Pelican found shot in Texas now ‘thriving’ at Bronx Zoo

After a tough time down south, this bird is making a new life for itself in New York City.

Amos, an American white pelican, was shot in 2016, sustaining injuries to both wings. While he’ll never be able to fly again, now that he’s recovered, he’s found a new home at the Bronx Zoo.

“He has a big personality,” the Bronx Zoo wrote in a Twitter thread detailing Amos’ rescue story. “Because of his personality, he was an instant favorite among his keepers and visitors!” 

Amos was discovered in a rough state in the port of Corpus Christi, Texas, in 2016, with his wings too droopy to fly. After being brought to the Texas State Aquarium’s Wildlife Rescue Center, radiographs found that he had been shot, likely while in flight, and both of his wings were broken.

He underwent surgery, and though the veterinarians did their best, he still cannot extend his right wing fully and will never fly again.
Amos is reportedly very charismatic.
Julie Larsen Maher/WCS

While Amos will never be released back into the wild, he responded well to the surgery and became very popular with humans he met while at the Texas State Aquarium during his year of recovery.

**Provided material**.
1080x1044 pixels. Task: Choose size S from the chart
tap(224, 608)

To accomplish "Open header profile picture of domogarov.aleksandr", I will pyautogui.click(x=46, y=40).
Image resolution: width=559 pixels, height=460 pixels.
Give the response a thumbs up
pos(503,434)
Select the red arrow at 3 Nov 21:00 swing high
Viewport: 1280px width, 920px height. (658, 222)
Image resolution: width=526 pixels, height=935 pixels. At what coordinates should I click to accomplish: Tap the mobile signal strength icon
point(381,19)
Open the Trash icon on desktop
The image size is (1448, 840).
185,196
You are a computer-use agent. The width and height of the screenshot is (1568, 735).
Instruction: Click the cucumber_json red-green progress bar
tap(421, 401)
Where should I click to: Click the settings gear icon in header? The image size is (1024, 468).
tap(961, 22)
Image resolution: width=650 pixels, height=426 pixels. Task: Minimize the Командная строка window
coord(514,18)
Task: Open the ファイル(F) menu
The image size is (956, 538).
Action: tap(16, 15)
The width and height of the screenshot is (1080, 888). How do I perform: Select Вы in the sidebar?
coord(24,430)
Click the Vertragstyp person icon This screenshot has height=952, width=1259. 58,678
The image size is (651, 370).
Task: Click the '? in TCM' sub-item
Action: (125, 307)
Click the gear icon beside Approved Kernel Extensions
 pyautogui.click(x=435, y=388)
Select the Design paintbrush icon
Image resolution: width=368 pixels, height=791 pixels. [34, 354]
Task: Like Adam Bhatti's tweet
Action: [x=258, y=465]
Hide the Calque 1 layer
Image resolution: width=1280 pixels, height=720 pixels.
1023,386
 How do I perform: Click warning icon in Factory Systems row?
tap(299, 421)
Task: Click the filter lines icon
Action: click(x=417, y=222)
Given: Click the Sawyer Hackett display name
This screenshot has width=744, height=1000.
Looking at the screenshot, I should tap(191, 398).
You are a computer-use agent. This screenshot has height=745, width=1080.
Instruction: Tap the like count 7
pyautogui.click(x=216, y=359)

**What the task asks**.
Check each statement against the pelican article. For each, answer yes or no and quote the words from the article that decide it.
1. Amos will not fly again.
2. Amos spent two years recovering at the Texas State Aquarium.
3. Only Amos's right wing was broken.

**Response area**.
1. Yes: "he still cannot extend his right wing fully and will never fly again."
2. No: "during his year of recovery."
3. No: "both of his wings were broken."